== Data ==

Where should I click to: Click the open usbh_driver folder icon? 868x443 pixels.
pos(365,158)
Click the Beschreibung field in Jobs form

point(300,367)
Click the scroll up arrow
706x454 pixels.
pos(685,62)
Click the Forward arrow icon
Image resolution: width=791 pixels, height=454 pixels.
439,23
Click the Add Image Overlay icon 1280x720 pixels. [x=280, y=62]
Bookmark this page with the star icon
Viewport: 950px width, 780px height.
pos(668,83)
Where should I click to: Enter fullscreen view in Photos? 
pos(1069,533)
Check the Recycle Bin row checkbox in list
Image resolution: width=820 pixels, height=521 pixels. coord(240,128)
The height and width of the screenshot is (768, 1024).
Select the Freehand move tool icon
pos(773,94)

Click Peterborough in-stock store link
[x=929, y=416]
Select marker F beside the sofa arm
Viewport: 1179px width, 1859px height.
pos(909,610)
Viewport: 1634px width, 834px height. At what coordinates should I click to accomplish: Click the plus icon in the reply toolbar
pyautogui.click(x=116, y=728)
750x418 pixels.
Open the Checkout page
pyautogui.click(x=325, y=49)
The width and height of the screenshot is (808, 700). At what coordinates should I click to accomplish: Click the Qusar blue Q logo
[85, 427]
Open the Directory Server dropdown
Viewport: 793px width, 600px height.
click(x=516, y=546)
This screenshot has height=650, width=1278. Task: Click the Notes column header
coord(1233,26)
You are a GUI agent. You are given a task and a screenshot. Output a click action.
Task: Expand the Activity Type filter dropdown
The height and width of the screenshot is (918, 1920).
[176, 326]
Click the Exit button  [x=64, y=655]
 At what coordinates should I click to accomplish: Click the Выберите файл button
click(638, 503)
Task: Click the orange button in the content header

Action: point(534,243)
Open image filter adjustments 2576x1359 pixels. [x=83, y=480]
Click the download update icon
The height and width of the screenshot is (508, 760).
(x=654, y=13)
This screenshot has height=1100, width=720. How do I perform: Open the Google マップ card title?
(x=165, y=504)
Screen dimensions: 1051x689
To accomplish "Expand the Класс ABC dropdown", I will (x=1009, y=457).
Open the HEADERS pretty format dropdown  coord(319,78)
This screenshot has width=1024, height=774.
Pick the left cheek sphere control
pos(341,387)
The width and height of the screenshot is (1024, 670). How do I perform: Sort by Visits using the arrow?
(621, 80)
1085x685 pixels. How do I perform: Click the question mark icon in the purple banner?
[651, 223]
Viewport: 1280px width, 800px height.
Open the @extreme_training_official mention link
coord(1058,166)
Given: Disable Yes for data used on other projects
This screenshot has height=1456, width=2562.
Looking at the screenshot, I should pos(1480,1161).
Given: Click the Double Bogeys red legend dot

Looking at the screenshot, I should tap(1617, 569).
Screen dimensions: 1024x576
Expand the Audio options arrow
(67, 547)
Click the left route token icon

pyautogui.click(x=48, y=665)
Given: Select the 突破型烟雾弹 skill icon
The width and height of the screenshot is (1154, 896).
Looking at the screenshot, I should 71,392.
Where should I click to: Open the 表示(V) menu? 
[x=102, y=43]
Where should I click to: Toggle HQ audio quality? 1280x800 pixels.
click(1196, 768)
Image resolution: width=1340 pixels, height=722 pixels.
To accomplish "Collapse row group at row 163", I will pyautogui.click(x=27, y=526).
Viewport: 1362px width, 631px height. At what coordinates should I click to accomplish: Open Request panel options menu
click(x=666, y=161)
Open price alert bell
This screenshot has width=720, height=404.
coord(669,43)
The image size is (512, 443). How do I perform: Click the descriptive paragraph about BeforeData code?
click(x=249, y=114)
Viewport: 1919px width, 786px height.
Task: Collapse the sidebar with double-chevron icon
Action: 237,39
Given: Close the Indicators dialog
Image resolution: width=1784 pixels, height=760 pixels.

===

### What is needed:
Scan the listing above, and wherever a line holds the string "will", copy that line.

### The completed task:
To accomplish "Expand the Класс ABC dropdown", I will (x=1009, y=457).
To accomplish "Collapse row group at row 163", I will pyautogui.click(x=27, y=526).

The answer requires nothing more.